Easiest? Let’s talk about an easiest liminal space!
Here are the three things made the last one easiest:
First, I took my friend Molly Graham’s advice: if you are fortunate enough to have the means, pick a date in the future and do not have any professional conversations — with yourself or others — until that date.
I got laid off from Oatly on October 30th; my date was February 1st. For three months I allowed myself to just be, to wake up every morning and truly ask myself the question of what I wanted to do that day and then do just that. I slept, I journaled, I read, caught up with friends, worked out, had a nice birthday… all the good things.
Having that date let the frantic side of my brain chill out — it gave purpose and boundary to the break. It reassured my conscious and subconscious self that we are going to get back to it, all in good time. It let people know I was taking care of myself and that I would be back in touch (which I did - I kept a spreadsheet of people who I need to reach out to come February 1st).
In that period, anytime I came up with an idea of “what I could be doing with my life,” I jotted down a phrase on a dedicated Note in my phone — clocking it told my brain that I got it down, we don’t have to think more about it right now.
The second thing I did was when I started working again, I came back SLOW. I got active again in reaching out to people and posting, but I didn’t make a grand proclamation on LinkedIn that I was back. I set up an LLC but I didn’t start a company. I brought on collaborators as needed but didn’t hire. I took on projects of all different kinds with limited scopes to see how it all felt.
I watched myself. How’s my energy with this person? How do I feel when I get on a Zoom on this project? How am I sleeping? Am I joyful? Am I annoyed? Is this system I’ve built working? If not, what needs to be changed? I watched closely how I reacted to everything and gradually rebuilt the understanding of myself.
Which leads to the third, arguably most revolutionary thing: I let myself evolve.
You see, Heidi in her 30’s was in a serious momentum moment. I built a really fucking cool company and was loud about it — I posted all the time, gave talks, did interviews… it was #girlboss all the way. I had great projects and mind-boggling professional experiences and later in that decade and into my early forties, I was brought into other companies to build.
I was that bitch.
So in the fourth liminal space moment — coming off of being laid off which, even though it was right thing in that moment, was still an ego-smack — it was tempting to rush backwards into what had worked before.

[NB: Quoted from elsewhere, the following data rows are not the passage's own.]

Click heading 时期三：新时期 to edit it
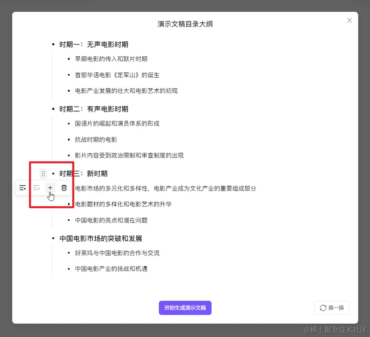This screenshot has height=337, width=370. click(89, 173)
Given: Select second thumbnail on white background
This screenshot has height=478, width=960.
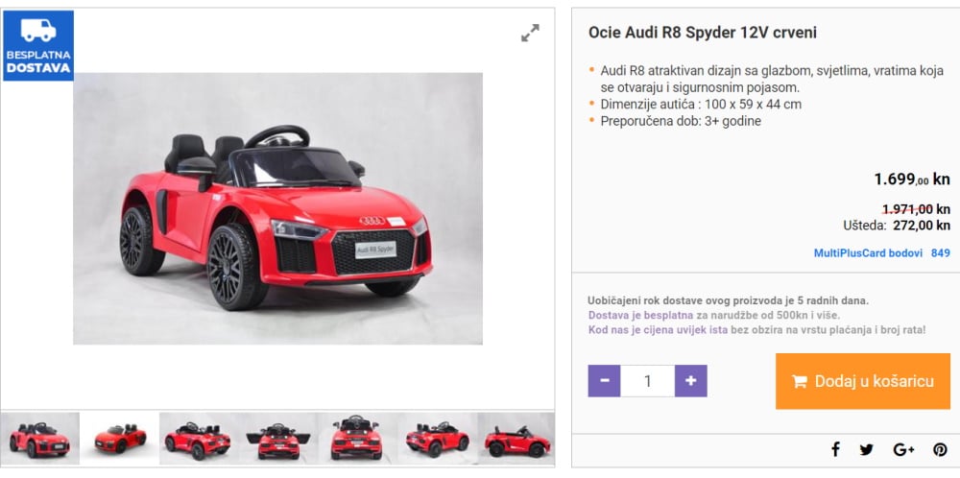Looking at the screenshot, I should 119,439.
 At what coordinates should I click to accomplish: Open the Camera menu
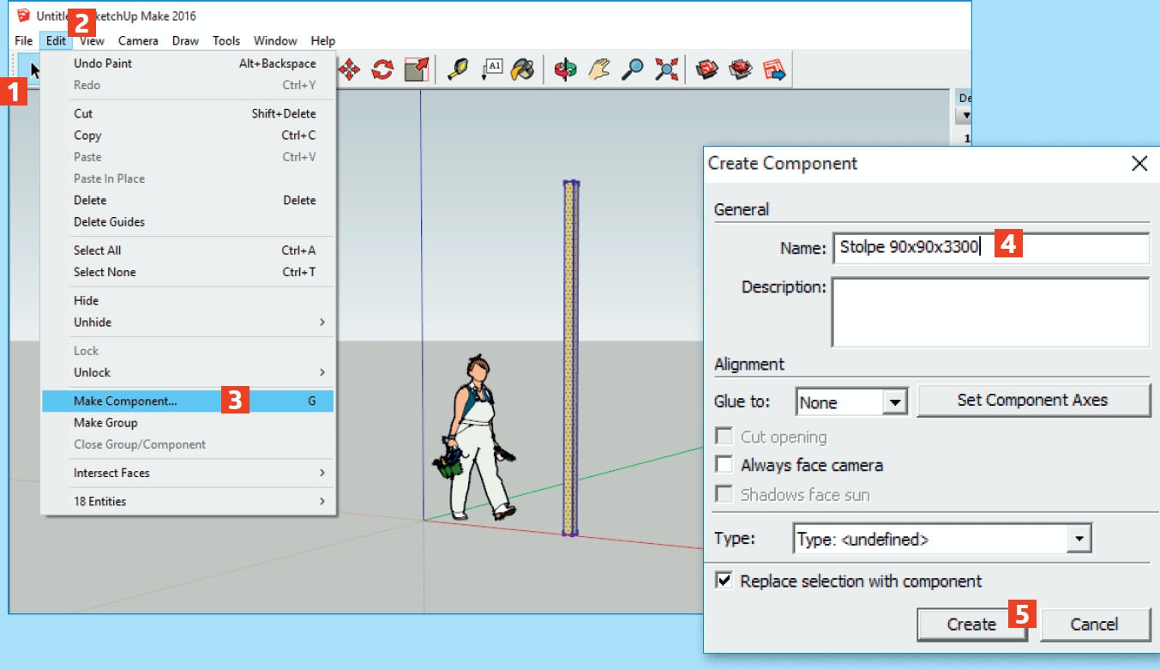tap(137, 40)
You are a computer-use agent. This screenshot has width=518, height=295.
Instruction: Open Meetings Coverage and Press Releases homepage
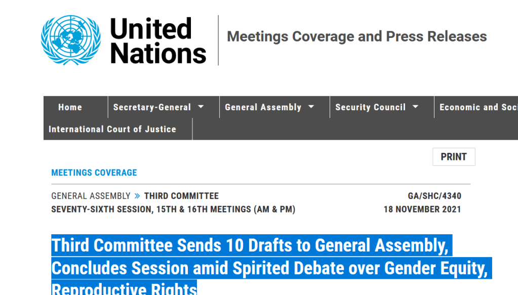pos(356,36)
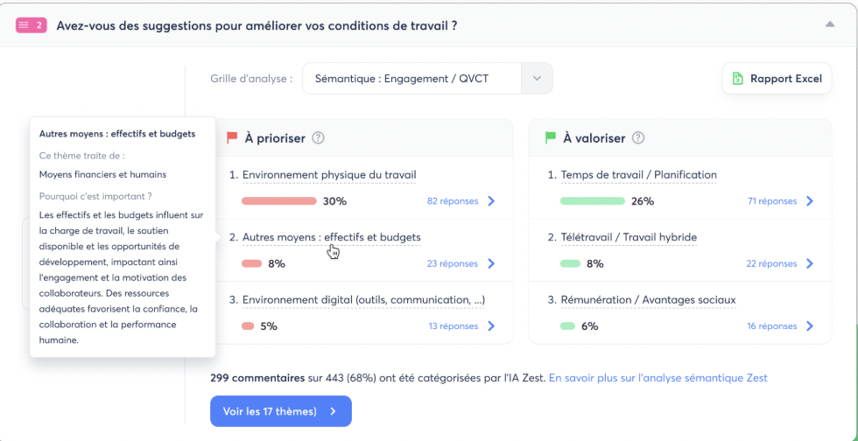Click the Excel file icon in Rapport Excel
858x441 pixels.
738,79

No one would have been surprised, myself included, if I had done the Heidi thing and created another company, made some grand proclamation about my view of the world and work and rallied a band of misfits to come along with me (I do love a good band of misfits).
It was jarring when I allowed myself not to be that person anymore.

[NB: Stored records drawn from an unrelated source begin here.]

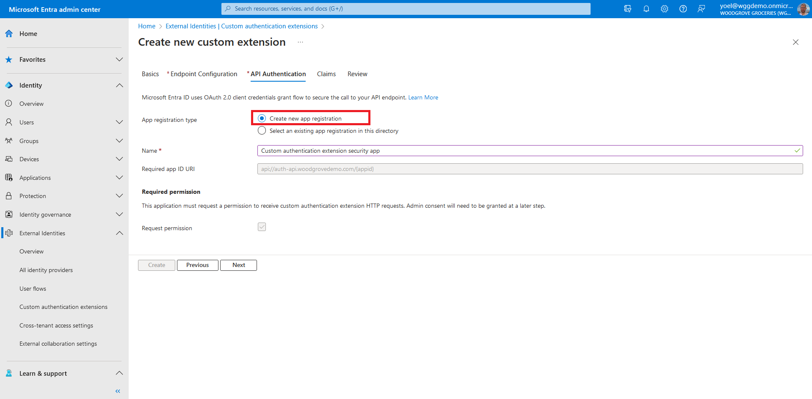
Task: Open the Copilot/portal menu icon in header
Action: tap(627, 9)

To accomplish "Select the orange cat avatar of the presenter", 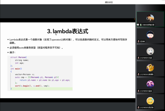I will (x=150, y=18).
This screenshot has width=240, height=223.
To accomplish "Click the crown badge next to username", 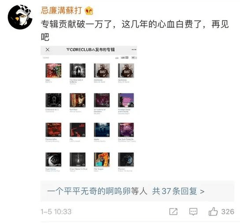I will (89, 11).
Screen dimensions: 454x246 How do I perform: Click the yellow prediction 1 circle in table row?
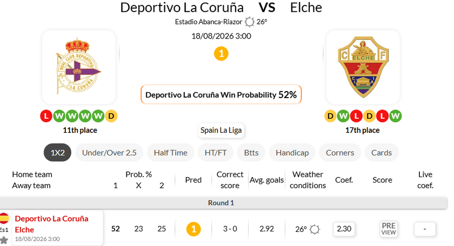[193, 229]
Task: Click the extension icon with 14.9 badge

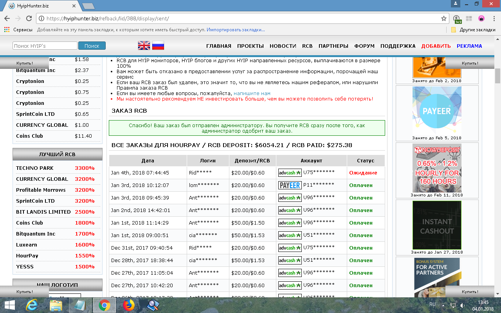Action: [456, 19]
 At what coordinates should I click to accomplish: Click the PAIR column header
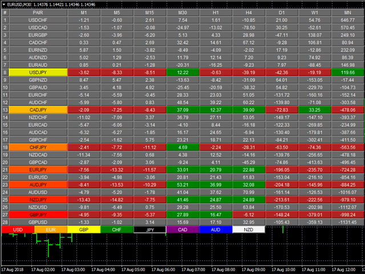pos(38,12)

It was a relief to allow myself to change,
to live in today’s reality versus chasing yesterday’s ideas.
In what is often shocking to myself, I have little to no interest in building an empire or being a LinkedIn influencer (god, LinkedIn is turning into a swamp of contrarian downers and AI slop, no?). I’m fine with not being on stage anymore and rarely get asked on podcasts. And, to clear, it’s not that any of those things are bad; rather in this moment, they just don’t figure into my definition of success.

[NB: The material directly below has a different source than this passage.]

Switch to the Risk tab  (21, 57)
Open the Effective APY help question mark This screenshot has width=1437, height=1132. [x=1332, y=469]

After years of building teams, I’m happier doing work myself. I’ve found that by being in this executive-level-strategy-assassin mode, I get to work on the properly juicy problems for the first time in my career. Basically, if you’re a leader that is trying to crack a thorny problem at the intersection of your company and people/culture, you call me. And there are so many provocative, mission-critical problems that sit at that intersection, problems that my brain loves.
By flying solo, I intimately work on the toughest parts that need to most nuance and customization, versus bringing in a strategy team machine that chomp chomp chomps through more known challenges via predetermined frameworks and processes.
So I’m doing things like not only doing all the strategy work end to end, but writing decks from scratch and fine-tuning paragraphs and doing final design checks to make sure there are no widows, things that I have been directing versus doing these past 15 years.
Many days I wake up and ask myself, are you SURE you’re good with this?
And so far, the answer has been yes.
Not just good with it, but deeply in my skin with this.
(side note: being good with this is allowed to change, btw)
I don’t think I would have landed where I needed to be in this era, had I not taken that break and not started slow. Both of those actions are proper liminal space actions, and also in direct conflict with the speed that we’re “supposed to” operate at to stay relevant and successful.
I don’t know, the older I get the more I think all the “supposed to’s” are absolute fucking madness. What a mess our species has made, all in the name of chasing some manufactured idea of progress and success, moving forward so quickly that we often forget to ruminate and dream.
Maybe we chase because liminal spaces are tough. I have suffered and been shredded in them and found myself unable to hide from the not so amazing aspects of myself while in their haze. I have wallowed in feelings of worthlessness because I dared to step back from the machine and its endless demand of more.
But liminal spaces are also beautiful, necessary. They help us expand so we can refocus, imagine so that we can more confidently make, ponder so that our progress is relational and rooted in goodness.
The ego fights these spaces because the system doesn’t recognize them - I’ve found in the moments that I can truly surrender to them, there is no tangible outcome or progress, there is nothing to readily point to, there is no gold star because I made something great. I just am.
But as humans, as souls, if we can overcome the conditioning, those liminal spaces can result in the most profound of openings and surprising pathways forward. We just have to allow them, which in itself is a radical act in a system that doesn’t readily make room for one to breathe.




Ah, I love this. (I'm catching up on reading in the liminal holiday space.)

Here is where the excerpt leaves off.